— Begin ENTRIES SUPPLIED —

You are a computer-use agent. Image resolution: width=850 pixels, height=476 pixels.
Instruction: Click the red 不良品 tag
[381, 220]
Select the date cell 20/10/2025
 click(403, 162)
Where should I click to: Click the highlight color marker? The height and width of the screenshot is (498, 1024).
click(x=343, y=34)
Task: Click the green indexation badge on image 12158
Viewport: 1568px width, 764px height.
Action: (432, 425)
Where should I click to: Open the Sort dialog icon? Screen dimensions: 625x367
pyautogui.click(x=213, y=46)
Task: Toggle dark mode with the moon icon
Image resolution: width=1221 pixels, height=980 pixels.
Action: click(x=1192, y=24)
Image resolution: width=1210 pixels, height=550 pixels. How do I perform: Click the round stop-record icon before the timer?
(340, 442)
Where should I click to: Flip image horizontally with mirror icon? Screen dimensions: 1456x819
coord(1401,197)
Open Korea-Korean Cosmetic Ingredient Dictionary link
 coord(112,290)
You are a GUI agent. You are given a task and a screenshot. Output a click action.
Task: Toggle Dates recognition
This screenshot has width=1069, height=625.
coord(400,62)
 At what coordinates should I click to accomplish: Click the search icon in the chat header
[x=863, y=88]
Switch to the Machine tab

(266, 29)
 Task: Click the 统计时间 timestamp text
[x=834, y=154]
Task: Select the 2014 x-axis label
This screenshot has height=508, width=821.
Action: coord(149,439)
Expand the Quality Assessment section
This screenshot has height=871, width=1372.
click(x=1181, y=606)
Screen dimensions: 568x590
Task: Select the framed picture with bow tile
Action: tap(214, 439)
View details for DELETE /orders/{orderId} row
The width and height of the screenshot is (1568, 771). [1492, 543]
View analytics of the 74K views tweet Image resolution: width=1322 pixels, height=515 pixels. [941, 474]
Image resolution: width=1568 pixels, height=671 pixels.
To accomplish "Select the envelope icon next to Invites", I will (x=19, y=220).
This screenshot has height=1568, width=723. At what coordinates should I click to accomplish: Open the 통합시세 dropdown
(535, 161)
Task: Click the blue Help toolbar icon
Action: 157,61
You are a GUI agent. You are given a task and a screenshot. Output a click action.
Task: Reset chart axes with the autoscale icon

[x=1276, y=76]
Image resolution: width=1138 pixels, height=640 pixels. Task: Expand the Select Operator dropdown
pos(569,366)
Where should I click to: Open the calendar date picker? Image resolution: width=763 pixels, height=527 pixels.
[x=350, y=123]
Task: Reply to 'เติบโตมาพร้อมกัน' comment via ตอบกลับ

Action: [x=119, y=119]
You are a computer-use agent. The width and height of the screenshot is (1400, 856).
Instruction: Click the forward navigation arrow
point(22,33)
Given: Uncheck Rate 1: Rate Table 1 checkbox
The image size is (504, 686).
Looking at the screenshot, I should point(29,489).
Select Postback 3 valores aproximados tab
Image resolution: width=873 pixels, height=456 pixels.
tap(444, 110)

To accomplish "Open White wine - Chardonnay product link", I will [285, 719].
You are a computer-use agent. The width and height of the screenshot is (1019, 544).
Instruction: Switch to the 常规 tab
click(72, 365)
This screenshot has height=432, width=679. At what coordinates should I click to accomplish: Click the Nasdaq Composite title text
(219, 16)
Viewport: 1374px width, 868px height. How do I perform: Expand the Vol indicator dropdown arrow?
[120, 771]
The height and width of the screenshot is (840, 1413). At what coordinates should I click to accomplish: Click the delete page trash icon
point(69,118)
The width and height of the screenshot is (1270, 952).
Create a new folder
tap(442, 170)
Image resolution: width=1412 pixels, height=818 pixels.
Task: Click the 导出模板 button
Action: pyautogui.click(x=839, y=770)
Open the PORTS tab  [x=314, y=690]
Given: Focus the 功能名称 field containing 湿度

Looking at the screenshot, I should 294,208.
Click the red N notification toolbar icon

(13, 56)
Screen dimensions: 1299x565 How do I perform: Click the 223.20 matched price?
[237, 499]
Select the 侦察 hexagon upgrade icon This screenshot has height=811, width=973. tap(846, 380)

— End ENTRIES SUPPLIED —

» WHAT THE TASK ASKS
Quote all of the records above word for word.

» RESULT OF THIS EXERCISE
You are a computer-use agent. Image resolution: width=850 pixels, height=476 pixels.
Instruction: Click the red 不良品 tag
[381, 220]
Select the date cell 20/10/2025
 click(403, 162)
Where should I click to: Click the highlight color marker? The height and width of the screenshot is (498, 1024).
click(x=343, y=34)
Task: Click the green indexation badge on image 12158
Viewport: 1568px width, 764px height.
Action: (432, 425)
Where should I click to: Open the Sort dialog icon? Screen dimensions: 625x367
pyautogui.click(x=213, y=46)
Task: Toggle dark mode with the moon icon
Image resolution: width=1221 pixels, height=980 pixels.
Action: click(x=1192, y=24)
Image resolution: width=1210 pixels, height=550 pixels. How do I perform: Click the round stop-record icon before the timer?
(340, 442)
Where should I click to: Flip image horizontally with mirror icon? Screen dimensions: 1456x819
coord(1401,197)
Open Korea-Korean Cosmetic Ingredient Dictionary link
 coord(112,290)
You are a GUI agent. You are given a task and a screenshot. Output a click action.
Task: Toggle Dates recognition
This screenshot has width=1069, height=625.
coord(400,62)
 At what coordinates should I click to accomplish: Click the search icon in the chat header
[x=863, y=88]
Switch to the Machine tab

(266, 29)
 Task: Click the 统计时间 timestamp text
[x=834, y=154]
Task: Select the 2014 x-axis label
This screenshot has height=508, width=821.
Action: coord(149,439)
Expand the Quality Assessment section
This screenshot has height=871, width=1372.
click(x=1181, y=606)
Screen dimensions: 568x590
Task: Select the framed picture with bow tile
Action: tap(214, 439)
View details for DELETE /orders/{orderId} row
The width and height of the screenshot is (1568, 771). [1492, 543]
View analytics of the 74K views tweet Image resolution: width=1322 pixels, height=515 pixels. [941, 474]
Image resolution: width=1568 pixels, height=671 pixels.
To accomplish "Select the envelope icon next to Invites", I will (x=19, y=220).
This screenshot has height=1568, width=723. At what coordinates should I click to accomplish: Open the 통합시세 dropdown
(535, 161)
Task: Click the blue Help toolbar icon
Action: 157,61
You are a GUI agent. You are given a task and a screenshot. Output a click action.
Task: Reset chart axes with the autoscale icon

[x=1276, y=76]
Image resolution: width=1138 pixels, height=640 pixels. Task: Expand the Select Operator dropdown
pos(569,366)
Where should I click to: Open the calendar date picker? Image resolution: width=763 pixels, height=527 pixels.
[x=350, y=123]
Task: Reply to 'เติบโตมาพร้อมกัน' comment via ตอบกลับ

Action: [x=119, y=119]
You are a computer-use agent. The width and height of the screenshot is (1400, 856).
Instruction: Click the forward navigation arrow
point(22,33)
Given: Uncheck Rate 1: Rate Table 1 checkbox
The image size is (504, 686).
Looking at the screenshot, I should point(29,489).
Select Postback 3 valores aproximados tab
Image resolution: width=873 pixels, height=456 pixels.
tap(444, 110)

To accomplish "Open White wine - Chardonnay product link", I will [285, 719].
You are a computer-use agent. The width and height of the screenshot is (1019, 544).
Instruction: Switch to the 常规 tab
click(72, 365)
This screenshot has height=432, width=679. At what coordinates should I click to accomplish: Click the Nasdaq Composite title text
(219, 16)
Viewport: 1374px width, 868px height. How do I perform: Expand the Vol indicator dropdown arrow?
[120, 771]
The height and width of the screenshot is (840, 1413). At what coordinates should I click to accomplish: Click the delete page trash icon
point(69,118)
The width and height of the screenshot is (1270, 952).
Create a new folder
tap(442, 170)
Image resolution: width=1412 pixels, height=818 pixels.
Task: Click the 导出模板 button
Action: pyautogui.click(x=839, y=770)
Open the PORTS tab  [x=314, y=690]
Given: Focus the 功能名称 field containing 湿度

Looking at the screenshot, I should 294,208.
Click the red N notification toolbar icon

(13, 56)
Screen dimensions: 1299x565 How do I perform: Click the 223.20 matched price?
[237, 499]
Select the 侦察 hexagon upgrade icon This screenshot has height=811, width=973. tap(846, 380)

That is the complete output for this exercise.